**** SOURCE DATA ****
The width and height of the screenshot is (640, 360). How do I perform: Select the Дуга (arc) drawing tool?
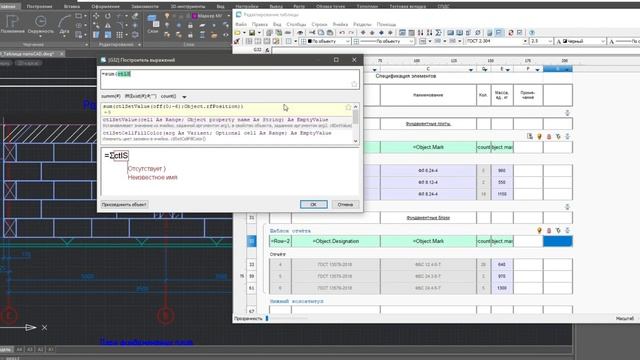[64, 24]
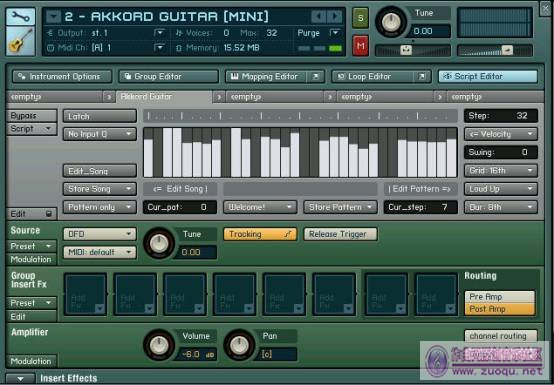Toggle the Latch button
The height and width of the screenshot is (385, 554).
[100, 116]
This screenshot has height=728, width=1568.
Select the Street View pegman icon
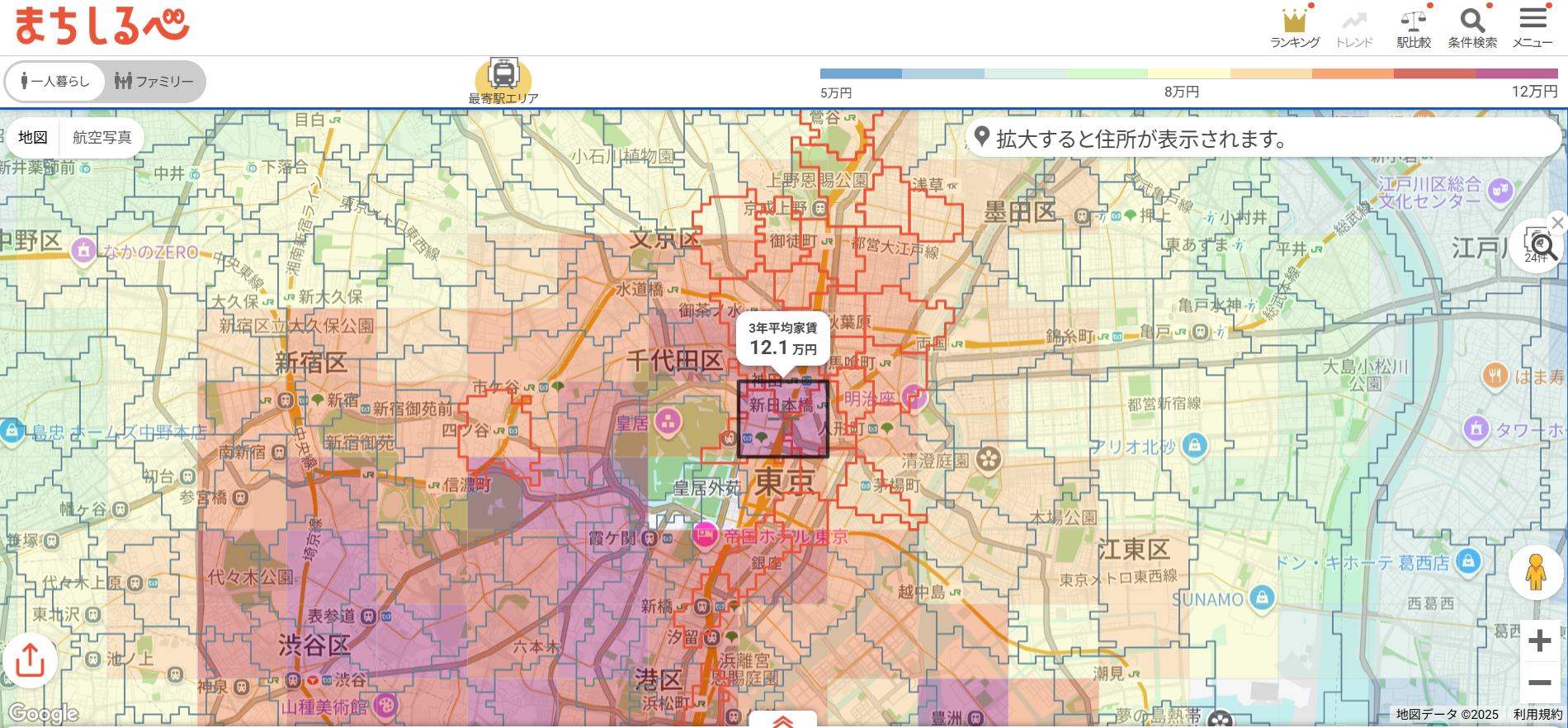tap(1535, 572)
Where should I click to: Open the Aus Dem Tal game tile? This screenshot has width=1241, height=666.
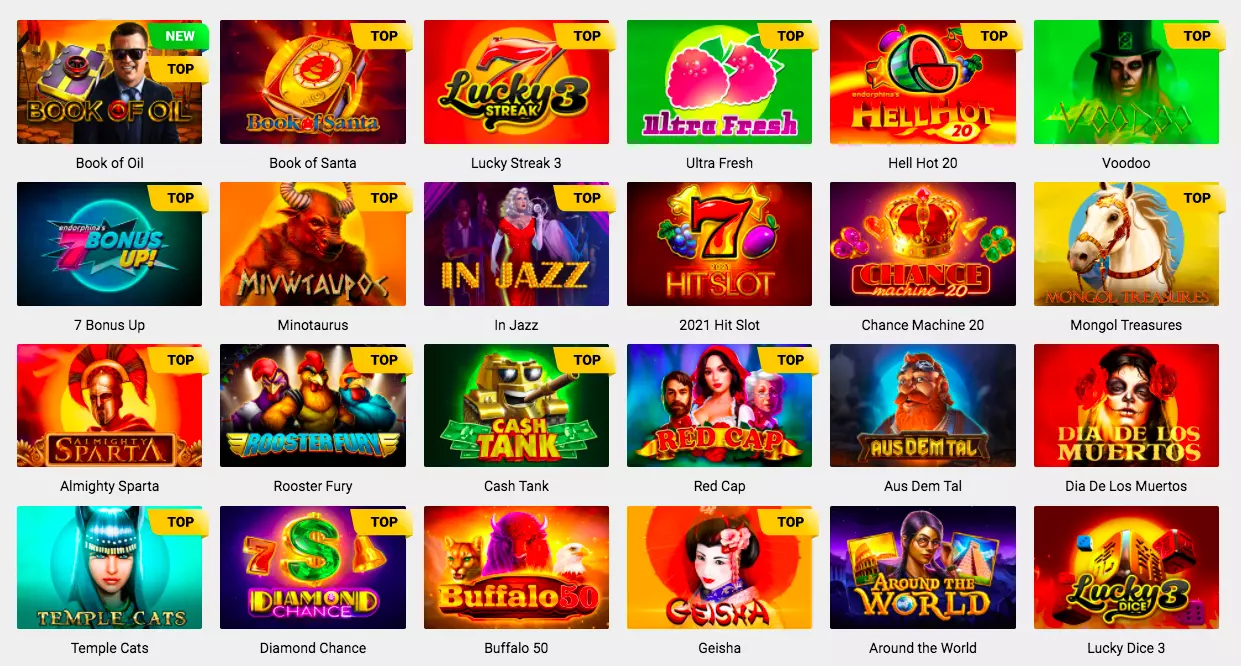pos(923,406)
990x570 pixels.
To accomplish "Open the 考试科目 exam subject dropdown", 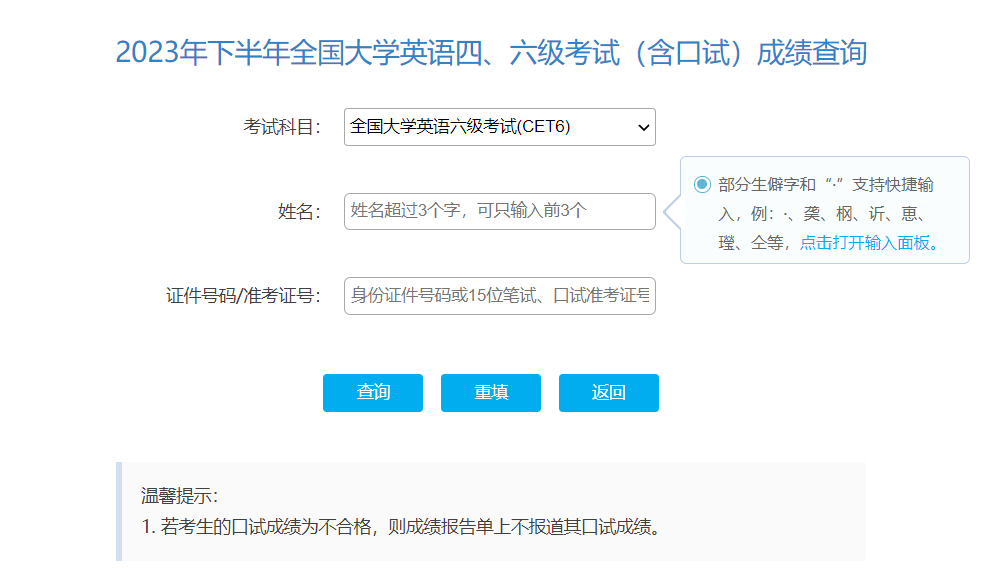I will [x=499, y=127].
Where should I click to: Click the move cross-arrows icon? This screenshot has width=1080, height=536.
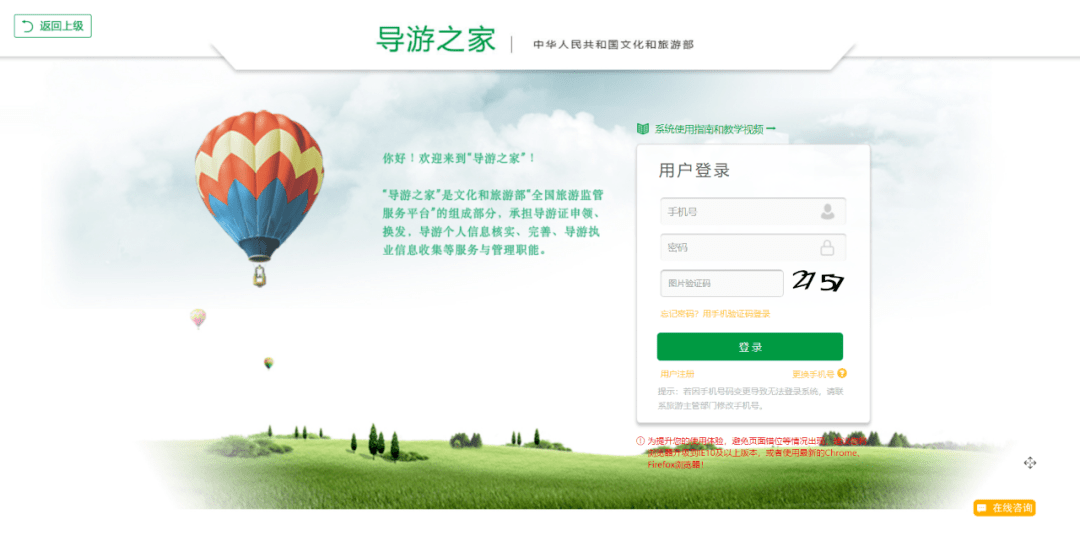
****
▶ [SHORT PROBLEM]: Show each line of the data above that contains the word "icon". Letter case matters.

▶ [ANSWER TO THE TASK]:
Select the Street View pegman icon
Where should I click to: Click the move cross-arrows icon? This screenshot has width=1080, height=536.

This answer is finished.